Rihards  Bukarts (born 31 December 1995) is a Latvian professional ice hockey forward. He is currently playing for EC KAC in the ICE Hockey League (ICEHL). Bukarts was selected 9th overall in the 2012 KHL Junior Draft by the Dinamo Riga. 
With the selection, Bukarts became the highest-drafted Latvian in KHL history, four spots higher than his brother Roberts Bukarts in 2009.

Playing career
Bukarts is youngest player ever who score  in MHL on 15 September 2011  On 2 July 2012 Rihards Bukarts signed with Dinamo Riga two-way contract. Bukarts was selected 7th overall in the 2013 CHL Import Draft by Brandon Wheat Kings (WHL).

Bukarts was the highest-drafted player in Wheat Kings' history. In the summer of 2013, Bukarts broke contract with Dinamo Riga and left for North America to play for the Brandon Wheat Kings of the Western Hockey League. He officially signed a contract on 19 July 2013 with the major junior team. In his first season in North America in 2013–14, Bukarts in 65 games scored (28) goals (WHL Most Goals by Rookie) and gave 26 assists.

In the following 2014–15 season, he featured in 62 games, scoring (33) goals totalling the most goals scored by a European player in the team's history (single-season record) as well as adding 41 assists. On February 8, 2015, Bukarts was named Denny's WHL Player of the Week. Bukarted helped the Wheat Kings reach the WHL finals in the post-season, suffering defeat against the Kelowna Rockets. In 16 playoff games, Bukarts scored 4 goals and 18 points.

Undrafted, Bukarts accepted a try-out over the summer to attend the 2015 NHL training camp of the Edmonton Oilers. After his release from the Oilers, Bukarts returned to the Wheat Kings for the 2015–16 season before he was traded to the Portland Winterhawks on 29 October 2015. On December 14, 2015, Rihards Bukarts was named 2nd time in his career as the WHL player of the Week. In 55 games with the Winterhawks, Bukarts amassed 53 points. At the conclusion of his major junior career, Bukarts joined the Portland Pirates of the AHL, an affiliate to the Florida Panthers, on an amateur try-out basis to complete the season. He recorded an assist in a solitary game.

★ ★ ★

Things to do —
(a) Decide whether each statement below agrees with the passage on Rihards Bukarts: (i) Bukarts was picked higher in the KHL Junior Draft than his brother Roberts, (ii) an NHL team drafted Bukarts before he went to the Edmonton Oilers training camp, and (iii) the Wheat Kings won the WHL finals in the 2014–15 post-season. For each, answer yes or no and quote the deciding words.
(b) Continue the passage on Rihards Bukarts's hockey career from the point where it stops.

Given information —
★ ★ ★

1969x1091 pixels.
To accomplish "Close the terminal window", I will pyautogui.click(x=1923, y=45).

★ ★ ★

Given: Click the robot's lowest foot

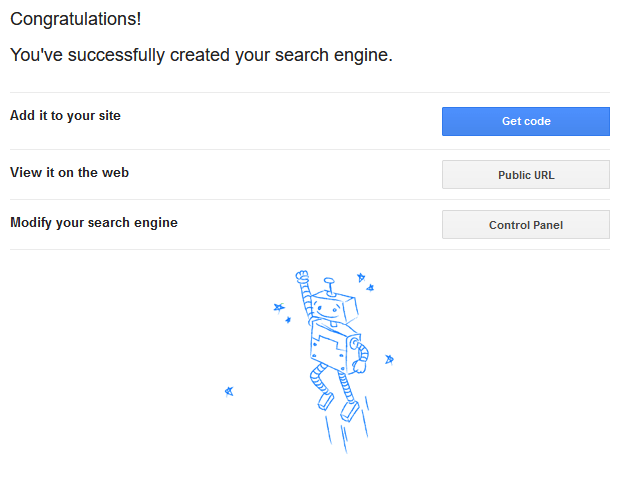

★ ★ ★

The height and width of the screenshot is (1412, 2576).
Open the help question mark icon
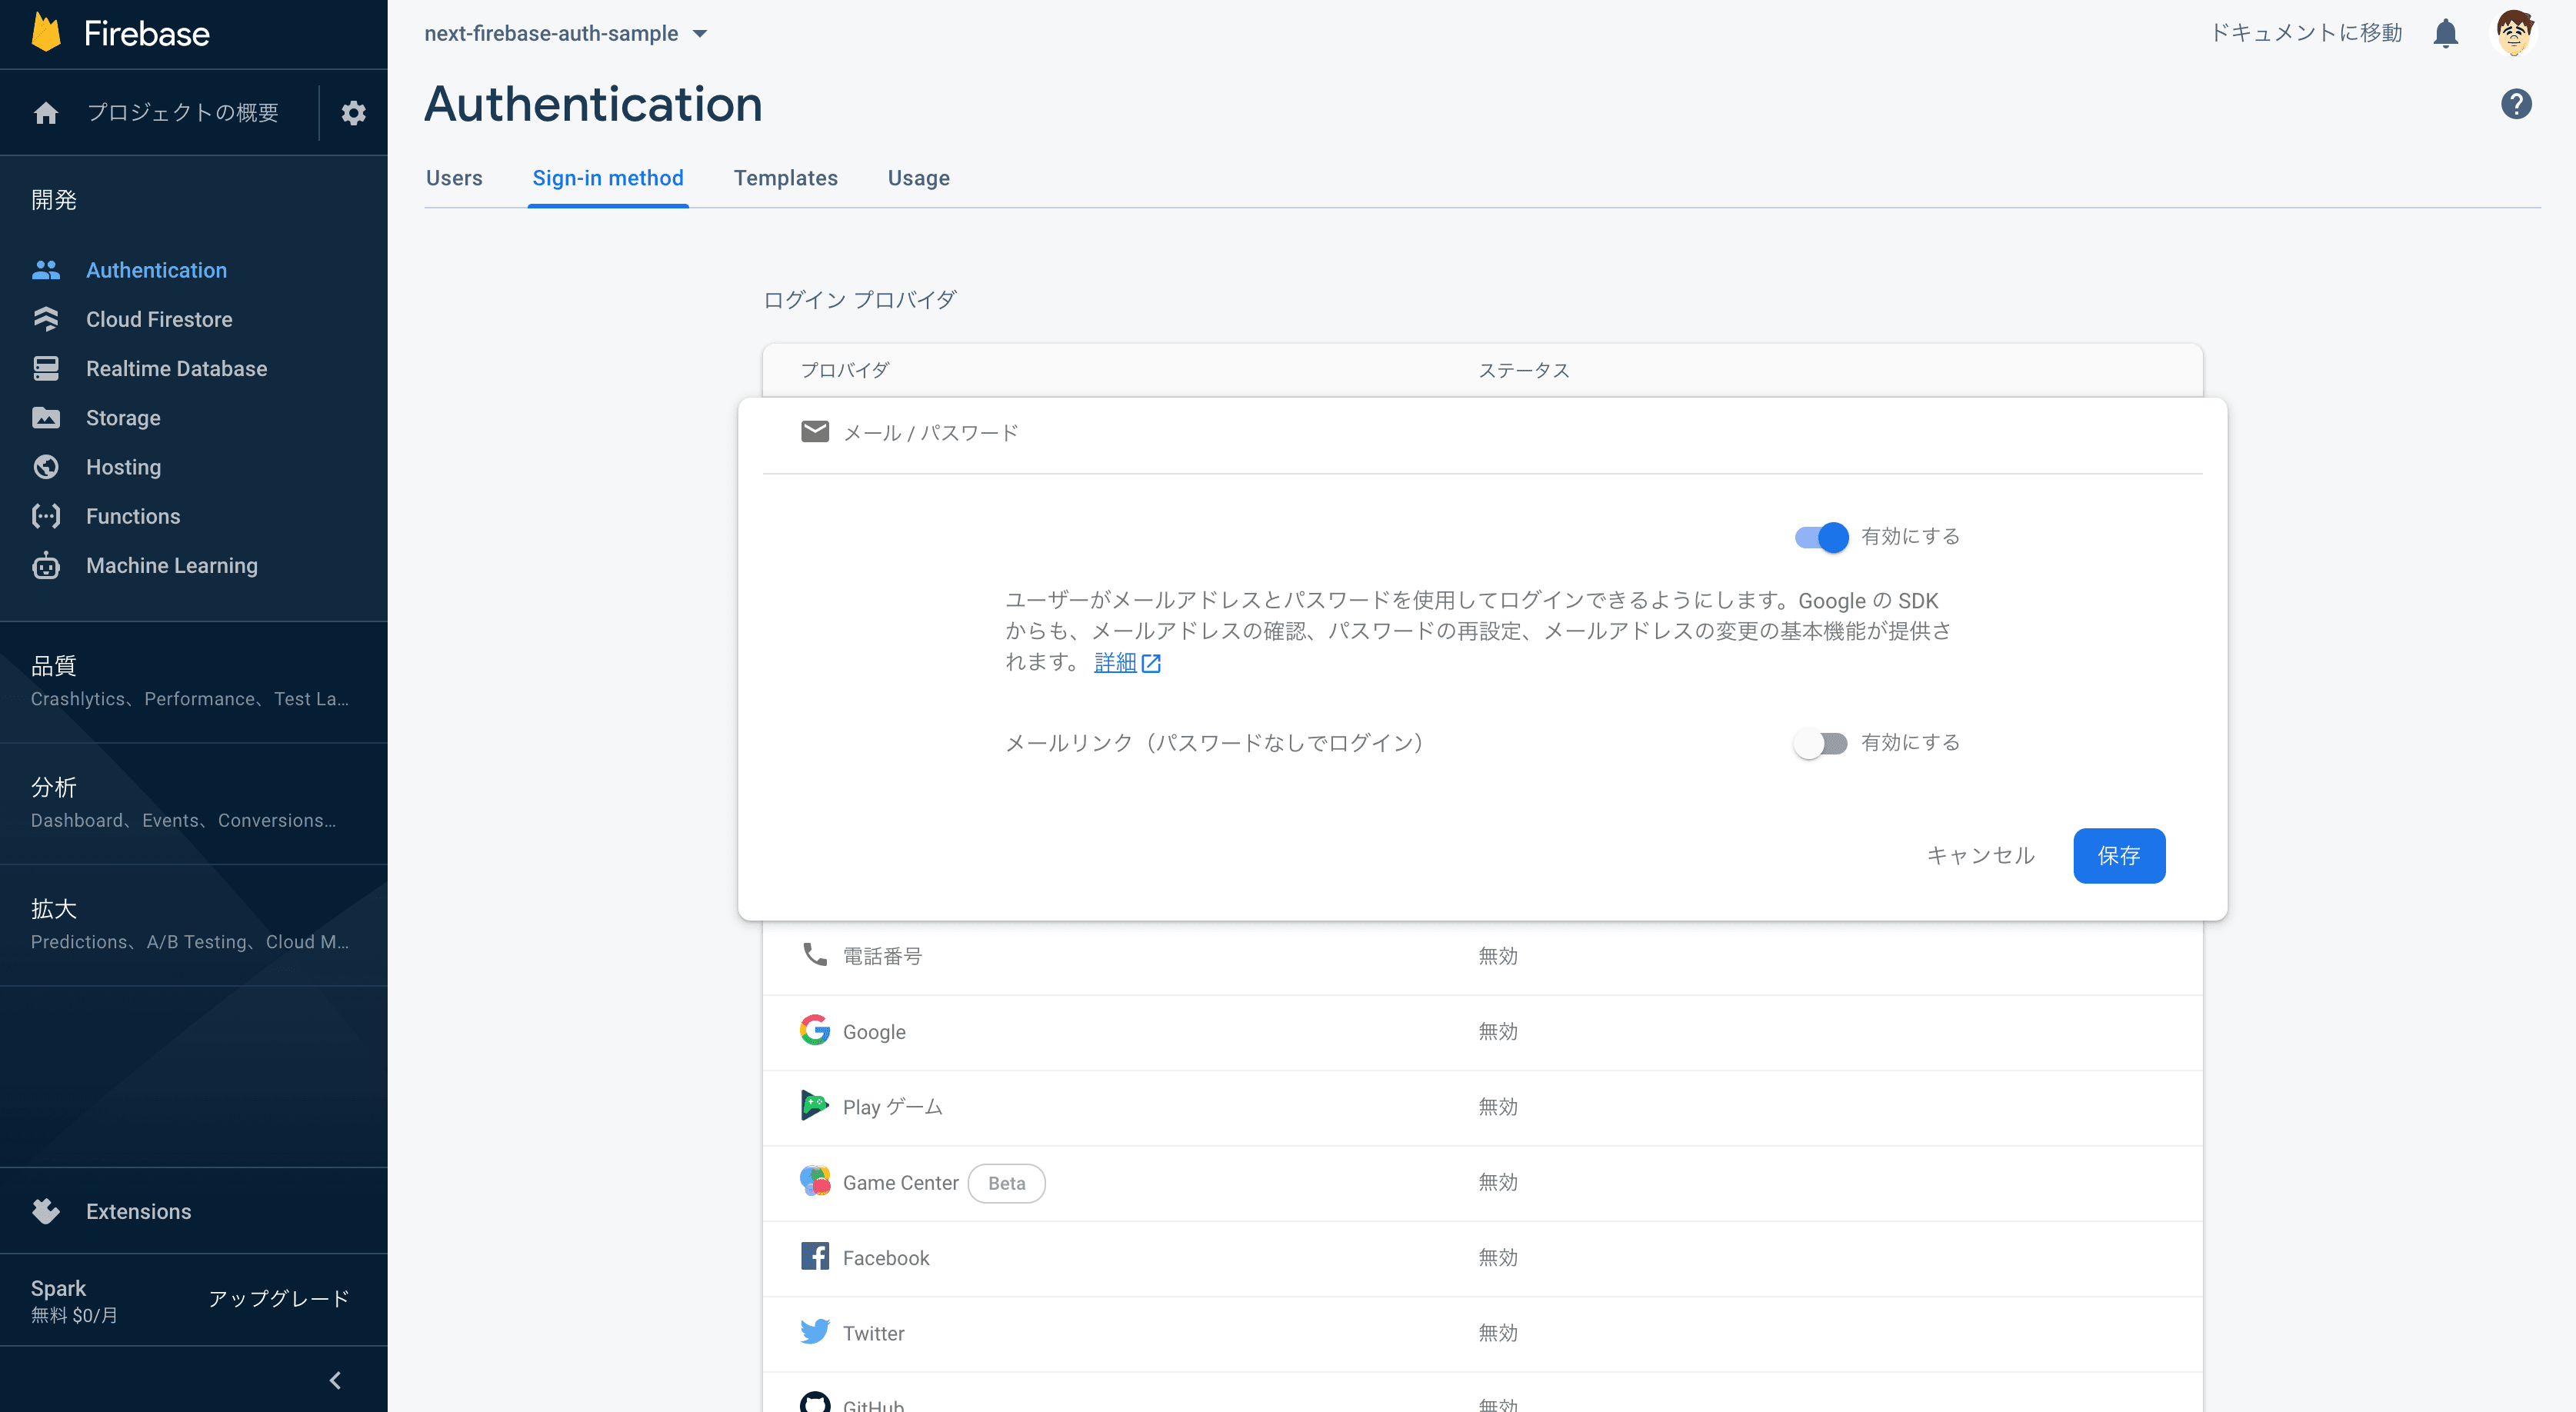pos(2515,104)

★ ★ ★

Results of the tasks —
(a)
(i) Yes: "four spots higher than his brother Roberts Bukarts in 2009"
(ii) No: "Undrafted, Bukarts accepted a try-out over the summer to attend the 2015 NHL training camp of the Edmonton Oilers"
(iii) No: "suffering defeat against the Kelowna Rockets"

(b)
Bukarts attended the Panthers' rookie camp after signing a one-year deal with the Panthers' inaugural AHL affiliate, the Springfield Thunderbirds. After attending Florida's main training camp, before he was reassigned to begin the 2016–17 season with the Thunderbirds. He split the season between Springfield and the ECHL with the Manchester Monarchs.

As a free agent in the following off-season, Bukarts returned to Europe in agreeing to an initial one-year contract with HC Zlin of the Czech Extraliga on August 21, 2017. In the 2017–18 season, Bukarts left the Czech Republic after 17 games, making appearances in the Kontinental Hockey League with Dinamo Riga before completing the season with German club, Eisbären Berlin of the DEL.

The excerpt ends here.